Updated July 5, 2026 · 9 min read
The short answer
The most common hidden bathroom remodel costs are rotted subfloor, corroded or old supply plumbing, outdated electrical, mold behind tile, notched or drilled floor joists, and code-required upgrades (permits, GFCI, venting) triggered once walls open. None are guaranteed, but Today's Homeowner and NerdWallet both recommend a 10–20% contingency because at least one commonly appears.
Key takeaways
- A bouncy floor or dark staining near the toilet or shower is the classic sign of rotted subfloor — a common discovery once old flooring comes up.
- Today's Homeowner (2026) prices mold remediation at $500–$1,500, plumbing leak repair at $150–$800, and old electrical updates at up to $2,500 on average.

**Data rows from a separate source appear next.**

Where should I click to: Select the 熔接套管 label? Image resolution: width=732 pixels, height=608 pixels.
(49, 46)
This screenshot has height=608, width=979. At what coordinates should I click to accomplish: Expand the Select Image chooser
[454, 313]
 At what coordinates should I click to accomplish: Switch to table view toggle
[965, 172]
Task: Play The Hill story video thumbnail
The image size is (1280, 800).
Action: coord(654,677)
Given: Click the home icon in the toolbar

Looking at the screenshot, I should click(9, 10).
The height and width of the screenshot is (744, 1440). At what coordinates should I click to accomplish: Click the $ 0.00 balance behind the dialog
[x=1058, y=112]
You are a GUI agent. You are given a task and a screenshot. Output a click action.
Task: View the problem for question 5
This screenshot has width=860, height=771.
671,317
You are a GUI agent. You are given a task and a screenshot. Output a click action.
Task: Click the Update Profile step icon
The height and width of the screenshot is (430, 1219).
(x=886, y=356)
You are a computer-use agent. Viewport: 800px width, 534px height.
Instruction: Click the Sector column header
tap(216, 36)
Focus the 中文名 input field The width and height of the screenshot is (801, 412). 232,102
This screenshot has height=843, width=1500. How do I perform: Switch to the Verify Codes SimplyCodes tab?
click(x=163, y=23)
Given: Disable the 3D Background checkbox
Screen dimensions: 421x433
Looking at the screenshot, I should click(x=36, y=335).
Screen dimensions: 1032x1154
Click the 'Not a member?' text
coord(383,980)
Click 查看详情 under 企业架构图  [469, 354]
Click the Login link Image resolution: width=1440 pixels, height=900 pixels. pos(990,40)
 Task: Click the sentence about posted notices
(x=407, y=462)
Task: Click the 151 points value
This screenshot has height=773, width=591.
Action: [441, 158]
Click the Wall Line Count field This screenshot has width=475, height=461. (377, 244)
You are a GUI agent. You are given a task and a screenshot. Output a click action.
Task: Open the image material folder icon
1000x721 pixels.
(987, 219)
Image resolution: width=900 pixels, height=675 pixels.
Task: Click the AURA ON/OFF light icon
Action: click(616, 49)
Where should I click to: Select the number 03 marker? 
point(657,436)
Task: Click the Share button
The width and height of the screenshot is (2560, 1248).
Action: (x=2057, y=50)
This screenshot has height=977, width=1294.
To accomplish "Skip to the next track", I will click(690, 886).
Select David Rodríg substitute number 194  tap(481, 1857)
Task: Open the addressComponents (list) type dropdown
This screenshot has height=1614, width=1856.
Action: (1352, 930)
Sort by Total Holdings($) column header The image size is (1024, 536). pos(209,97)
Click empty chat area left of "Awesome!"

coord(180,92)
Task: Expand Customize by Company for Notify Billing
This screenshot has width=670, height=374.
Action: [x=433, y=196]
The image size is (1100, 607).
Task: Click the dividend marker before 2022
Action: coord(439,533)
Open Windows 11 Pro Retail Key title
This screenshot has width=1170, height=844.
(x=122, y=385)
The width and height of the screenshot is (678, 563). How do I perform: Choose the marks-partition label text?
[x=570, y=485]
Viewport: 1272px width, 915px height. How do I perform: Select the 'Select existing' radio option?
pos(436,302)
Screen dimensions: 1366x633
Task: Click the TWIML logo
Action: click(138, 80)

- Permits and code-required upgrades (plumbing, electrical, mechanical/venting) are triggered by what the remodel touches, not by the room's size — see the City of Boise's own permit guidance for what qualifies.
- NerdWallet lists demolition and water-damage repair as costs that surface only once the room is opened, which is why they are absent from most upfront quotes.
- A 10–20% contingency, recommended by Today's Homeowner, is the standard way to plan for these without it derailing the rest of the budget.
Why do bathroom remodels find surprises behind the walls?
A bathroom is the wettest room in the house, which means it is also the room most likely to be hiding water damage nobody could see until the tile or flooring comes up. The tile, the vanity, and the fixtures are all priced up front because they are visible. What is not priced up front is what is behind them — and that is where a solid quote can still grow mid-project.
This matters most in Boise's older neighborhoods — the North End, the Bench, and other homes built well before current plumbing and electrical codes existed. A remodel on a house from that era is statistically more likely to uncover at least one of the items below than a remodel in a home built in the last two decades, simply because more decades means more time for small leaks, old materials, and outdated wiring to accumulate unnoticed.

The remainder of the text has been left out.